I’ll tell you about how fun it is to be unemployed (NOT!) in two weeks, because next week I’m telling you about the time I met and had a whole ass conversation with a celebrity at an airport baggage claim.
On MLK Day in January 2015, Bryan and I took the kids to see the movie Selma, which was playing at the Uptown Theater on Lower Queen Anne. It’s an old, independent theater that lacks the comfortable reclining seats most theaters have today, but it’s been taken over by the nonprofit Seattle International Film Festival (SIFF) and plays independent films alongside mainstream releases. At the time, we had a membership that included free popcorn 🍿.
This is something we do often as a family – we go to movies together and have conversations about what made the story compelling or implausible or forgettable. Sometimes these conversations last as long as it takes to walk to the car, or drive home, or occasionally, we grab a meal after the movie and keep the conversation going.
Last year after we saw Doctor Strange in the Multiverse of Madness in the theater, we all agreed on the car ride home that we were done with Marvel movies because the franchise had spiraled into its own multiverse of madness. I actually fell asleep in the middle of it (hello, reclining theater seats), and during the awake times I wondered why a movie called Doctor Strange had so much Wanda Maximoff in it.
That’s when I realized I didn’t care.
Anyway, if you’re interested, you can listen to a formalized family movie conversation our son Thomas recorded for his podcast about Dune. He and I read the book together for his chapter-by-chapter breakdown podcast, then we reviewed the 2021 movie together as a family. You can listen to it HERE or wherever you get your podcasts.
When we went to see Selma, it was Thomas who asked the hard question: Do things like that still happen today?
It was the question I hoped one of them would ask, and yet I dreaded the asking. The kids were on the verge of turning ten and twelve years old. We had already lost Tamir Rice and Michael Brown. We had already adopted Eric Garner’s I can’t breathe as a rallying cry for justice. Tamir was only twelve years old when he died, the same age as our daughter.

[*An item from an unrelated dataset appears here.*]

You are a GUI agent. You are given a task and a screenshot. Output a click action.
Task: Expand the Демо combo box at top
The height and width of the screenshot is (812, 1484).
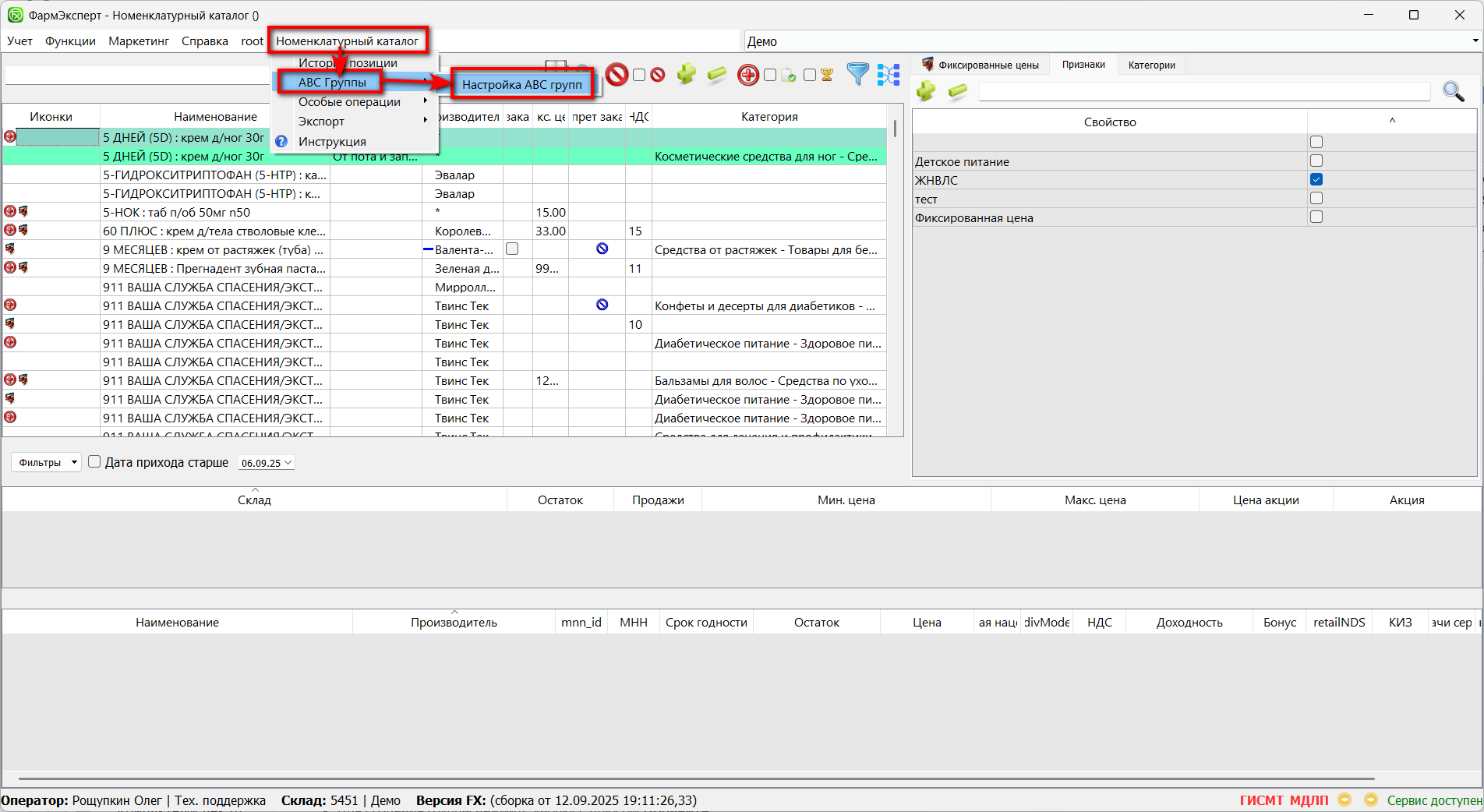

Every parent wants their kid to hold onto innocence for as long as possible, like a belief in Santa Claus or the Land of Oz. I can’t say for sure when is the right time to show your kids what hides behind the curtain, but I know most Black parents have this conversation with kids much younger than Thomas. For them, having “the talk” can be a matter of life and death.
So here we are in the kitchen of our rental duplex at the time, surrounded by laundry and garbage and questions. I captured this photo in the middle of Thomas’ What do you mean the cop didn’t get in trouble? face when he learned about Eric Garner’s death. In this face, I can see him questioning everything he thought he knew about justice and fairness. This might be the moment his innocence began unraveling.
(The gentleness in Bryan’s presence makes me swoon.)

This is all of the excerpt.